As a prelude to this post, following is a little background. I've posted it elsewhere in the forum, but context is crucial, so including here:

I'm very new to Muay Thai, but come from amateur western boxing experience, so have a headstart in terms of punching, understanding distance, angles..etc. I'm currently in Bangkok training MT till end of July.

My question is both long term and short term, as I plan to be doing MT for a long time, but also have an incredible opportunity to train in Thailand in the immediate time frame of two months ahead.
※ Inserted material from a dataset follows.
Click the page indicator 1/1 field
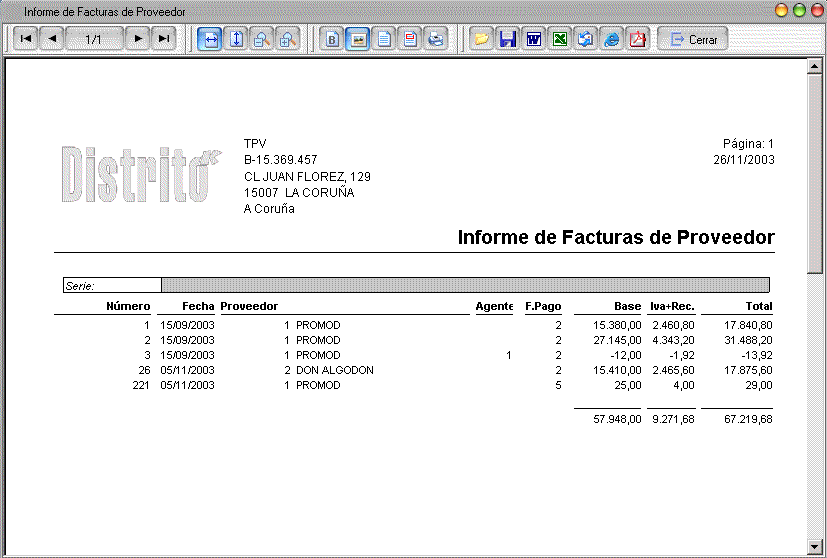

  • What should a beginner focus on when training?
  • How does one structure his/her training going forward? Are there set lists of things that need to be worked on, or does it evolve organically from your own inclinations and experiences in fights? I understand there's kicks, elbows, knees and punches -- but there're worlds that exist in those simple words that I do not yet understand.
  • Is it your trainer's job to direct you, or is it yours?

 

You might have noticed that when we spar at Master Toddy's, we almost never start out using every weapon from the first round. We start limited and then add in different techniques with each round. We'll usually begin by only using our left hands and blocking with the right, then perhaps add in the left leg to work on punching, kicking and teeping to keep your opponent out. The following round, we might add in the right hand and turn it into an exercise in using your left side to guide your opponent into your cross. These strategies vary, but they really work for me. An example of something I've trained very successfully in this way is my overhand right. Master Toddy describes it as 'building a bridge over the river'. When your opponent throws a jab (the river), you beat them to it by throwing your right (the bridge) over the top of it before it reaches you. I've drilled this so many times that it automatically comes out almost any times I see a jab now, and it works really well. It took an insane amount of repetition (and stress) to get to that point, but now it just flows like magic. This might be a lot of unnecessary detail, but the core of it is that you have to break things down into individual components in order to effectively digest them.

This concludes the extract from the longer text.